» **What the task requires**
Please repeat the data shown below, word for word.

» **Source material**

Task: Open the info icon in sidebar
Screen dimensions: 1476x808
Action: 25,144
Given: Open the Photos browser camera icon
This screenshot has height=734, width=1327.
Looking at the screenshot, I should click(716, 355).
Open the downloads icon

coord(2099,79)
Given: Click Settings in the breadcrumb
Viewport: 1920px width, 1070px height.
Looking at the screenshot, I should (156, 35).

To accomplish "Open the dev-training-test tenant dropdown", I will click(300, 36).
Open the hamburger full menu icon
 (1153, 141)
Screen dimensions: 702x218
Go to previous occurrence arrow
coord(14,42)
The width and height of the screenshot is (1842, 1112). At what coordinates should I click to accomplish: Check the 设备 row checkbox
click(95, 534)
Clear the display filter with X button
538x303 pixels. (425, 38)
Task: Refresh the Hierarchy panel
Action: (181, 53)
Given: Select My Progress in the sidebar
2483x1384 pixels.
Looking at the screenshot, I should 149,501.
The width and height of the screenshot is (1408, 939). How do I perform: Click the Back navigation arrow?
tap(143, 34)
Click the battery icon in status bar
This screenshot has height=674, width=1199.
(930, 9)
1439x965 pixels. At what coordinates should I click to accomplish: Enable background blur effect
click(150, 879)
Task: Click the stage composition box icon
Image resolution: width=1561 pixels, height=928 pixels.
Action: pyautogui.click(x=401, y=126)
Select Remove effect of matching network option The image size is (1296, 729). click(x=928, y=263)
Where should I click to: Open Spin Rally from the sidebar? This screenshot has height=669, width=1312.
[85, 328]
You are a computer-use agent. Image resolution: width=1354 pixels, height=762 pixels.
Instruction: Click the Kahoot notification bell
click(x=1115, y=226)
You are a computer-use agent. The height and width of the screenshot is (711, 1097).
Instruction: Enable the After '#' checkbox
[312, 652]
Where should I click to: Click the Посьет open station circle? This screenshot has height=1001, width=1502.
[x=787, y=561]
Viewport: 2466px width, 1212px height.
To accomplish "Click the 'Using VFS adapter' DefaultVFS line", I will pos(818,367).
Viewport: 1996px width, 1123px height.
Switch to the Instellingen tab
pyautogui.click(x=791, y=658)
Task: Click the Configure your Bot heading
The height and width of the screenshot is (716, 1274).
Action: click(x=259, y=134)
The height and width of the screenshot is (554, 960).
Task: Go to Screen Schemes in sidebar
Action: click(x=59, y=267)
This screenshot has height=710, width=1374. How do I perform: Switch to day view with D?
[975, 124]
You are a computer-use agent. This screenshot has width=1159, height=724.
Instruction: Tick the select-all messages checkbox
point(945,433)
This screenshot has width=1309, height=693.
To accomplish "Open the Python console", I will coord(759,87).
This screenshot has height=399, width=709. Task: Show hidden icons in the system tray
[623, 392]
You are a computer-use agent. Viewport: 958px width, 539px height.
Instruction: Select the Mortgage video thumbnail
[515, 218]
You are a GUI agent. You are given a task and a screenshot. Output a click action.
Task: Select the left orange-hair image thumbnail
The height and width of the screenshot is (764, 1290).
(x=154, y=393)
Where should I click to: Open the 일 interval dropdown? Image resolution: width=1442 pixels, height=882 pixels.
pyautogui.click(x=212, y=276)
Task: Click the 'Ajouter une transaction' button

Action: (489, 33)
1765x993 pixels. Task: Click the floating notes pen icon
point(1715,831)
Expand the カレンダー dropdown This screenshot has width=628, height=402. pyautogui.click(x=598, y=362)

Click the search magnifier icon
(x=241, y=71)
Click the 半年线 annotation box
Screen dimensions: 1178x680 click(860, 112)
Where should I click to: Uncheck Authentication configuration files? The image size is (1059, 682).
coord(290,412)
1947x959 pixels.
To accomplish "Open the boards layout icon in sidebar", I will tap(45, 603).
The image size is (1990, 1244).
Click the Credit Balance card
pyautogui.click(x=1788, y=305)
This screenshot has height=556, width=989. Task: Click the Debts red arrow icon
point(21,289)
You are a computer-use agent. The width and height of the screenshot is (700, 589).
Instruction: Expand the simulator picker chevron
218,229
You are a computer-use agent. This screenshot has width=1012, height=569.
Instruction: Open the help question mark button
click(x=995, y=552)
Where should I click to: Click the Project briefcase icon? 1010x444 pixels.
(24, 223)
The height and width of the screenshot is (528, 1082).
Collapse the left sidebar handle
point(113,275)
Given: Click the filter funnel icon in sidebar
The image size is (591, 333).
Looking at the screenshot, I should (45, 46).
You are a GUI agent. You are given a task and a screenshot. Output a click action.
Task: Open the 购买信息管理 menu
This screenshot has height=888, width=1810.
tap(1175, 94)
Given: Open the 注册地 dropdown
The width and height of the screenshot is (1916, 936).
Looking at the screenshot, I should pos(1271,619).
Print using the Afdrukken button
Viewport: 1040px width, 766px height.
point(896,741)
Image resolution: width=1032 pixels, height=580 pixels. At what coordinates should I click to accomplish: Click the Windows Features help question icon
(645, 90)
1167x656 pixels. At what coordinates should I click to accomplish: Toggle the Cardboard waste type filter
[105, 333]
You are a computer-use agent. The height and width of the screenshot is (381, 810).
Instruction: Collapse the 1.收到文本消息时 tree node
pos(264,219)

» **Answer to this exercise**
Task: Open the info icon in sidebar
Screen dimensions: 1476x808
Action: 25,144
Given: Open the Photos browser camera icon
This screenshot has height=734, width=1327.
Looking at the screenshot, I should click(716, 355).
Open the downloads icon

coord(2099,79)
Given: Click Settings in the breadcrumb
Viewport: 1920px width, 1070px height.
Looking at the screenshot, I should (156, 35).

To accomplish "Open the dev-training-test tenant dropdown", I will click(300, 36).
Open the hamburger full menu icon
 (1153, 141)
Screen dimensions: 702x218
Go to previous occurrence arrow
coord(14,42)
The width and height of the screenshot is (1842, 1112). At what coordinates should I click to accomplish: Check the 设备 row checkbox
click(95, 534)
Clear the display filter with X button
538x303 pixels. (425, 38)
Task: Refresh the Hierarchy panel
Action: (181, 53)
Given: Select My Progress in the sidebar
2483x1384 pixels.
Looking at the screenshot, I should 149,501.
The width and height of the screenshot is (1408, 939). How do I perform: Click the Back navigation arrow?
tap(143, 34)
Click the battery icon in status bar
This screenshot has height=674, width=1199.
(930, 9)
1439x965 pixels. At what coordinates should I click to accomplish: Enable background blur effect
click(150, 879)
Task: Click the stage composition box icon
Image resolution: width=1561 pixels, height=928 pixels.
Action: pyautogui.click(x=401, y=126)
Select Remove effect of matching network option The image size is (1296, 729). click(x=928, y=263)
Where should I click to: Open Spin Rally from the sidebar? This screenshot has height=669, width=1312.
[85, 328]
You are a computer-use agent. Image resolution: width=1354 pixels, height=762 pixels.
Instruction: Click the Kahoot notification bell
click(x=1115, y=226)
You are a computer-use agent. The height and width of the screenshot is (711, 1097).
Instruction: Enable the After '#' checkbox
[312, 652]
Where should I click to: Click the Посьет open station circle? This screenshot has height=1001, width=1502.
[x=787, y=561]
Viewport: 2466px width, 1212px height.
To accomplish "Click the 'Using VFS adapter' DefaultVFS line", I will pos(818,367).
Viewport: 1996px width, 1123px height.
Switch to the Instellingen tab
pyautogui.click(x=791, y=658)
Task: Click the Configure your Bot heading
The height and width of the screenshot is (716, 1274).
Action: click(x=259, y=134)
The height and width of the screenshot is (554, 960).
Task: Go to Screen Schemes in sidebar
Action: click(x=59, y=267)
This screenshot has height=710, width=1374. How do I perform: Switch to day view with D?
[975, 124]
You are a computer-use agent. This screenshot has width=1159, height=724.
Instruction: Tick the select-all messages checkbox
point(945,433)
This screenshot has width=1309, height=693.
To accomplish "Open the Python console", I will coord(759,87).
This screenshot has height=399, width=709. Task: Show hidden icons in the system tray
[623, 392]
You are a computer-use agent. Viewport: 958px width, 539px height.
Instruction: Select the Mortgage video thumbnail
[515, 218]
You are a GUI agent. You are given a task and a screenshot. Output a click action.
Task: Select the left orange-hair image thumbnail
The height and width of the screenshot is (764, 1290).
(x=154, y=393)
Where should I click to: Open the 일 interval dropdown? Image resolution: width=1442 pixels, height=882 pixels.
pyautogui.click(x=212, y=276)
Task: Click the 'Ajouter une transaction' button

Action: (489, 33)
1765x993 pixels. Task: Click the floating notes pen icon
point(1715,831)
Expand the カレンダー dropdown This screenshot has width=628, height=402. pyautogui.click(x=598, y=362)

Click the search magnifier icon
(x=241, y=71)
Click the 半年线 annotation box
Screen dimensions: 1178x680 click(860, 112)
Where should I click to: Uncheck Authentication configuration files? The image size is (1059, 682).
coord(290,412)
1947x959 pixels.
To accomplish "Open the boards layout icon in sidebar", I will tap(45, 603).
The image size is (1990, 1244).
Click the Credit Balance card
pyautogui.click(x=1788, y=305)
This screenshot has height=556, width=989. Task: Click the Debts red arrow icon
point(21,289)
You are a computer-use agent. The width and height of the screenshot is (700, 589).
Instruction: Expand the simulator picker chevron
218,229
You are a computer-use agent. This screenshot has width=1012, height=569.
Instruction: Open the help question mark button
click(x=995, y=552)
Where should I click to: Click the Project briefcase icon? 1010x444 pixels.
(24, 223)
The height and width of the screenshot is (528, 1082).
Collapse the left sidebar handle
point(113,275)
Given: Click the filter funnel icon in sidebar
The image size is (591, 333).
Looking at the screenshot, I should (45, 46).
You are a GUI agent. You are given a task and a screenshot. Output a click action.
Task: Open the 购买信息管理 menu
This screenshot has height=888, width=1810.
tap(1175, 94)
Given: Open the 注册地 dropdown
The width and height of the screenshot is (1916, 936).
Looking at the screenshot, I should pos(1271,619).
Print using the Afdrukken button
Viewport: 1040px width, 766px height.
point(896,741)
Image resolution: width=1032 pixels, height=580 pixels. At what coordinates should I click to accomplish: Click the Windows Features help question icon
(645, 90)
1167x656 pixels. At what coordinates should I click to accomplish: Toggle the Cardboard waste type filter
[105, 333]
You are a computer-use agent. The height and width of the screenshot is (381, 810).
Instruction: Collapse the 1.收到文本消息时 tree node
pos(264,219)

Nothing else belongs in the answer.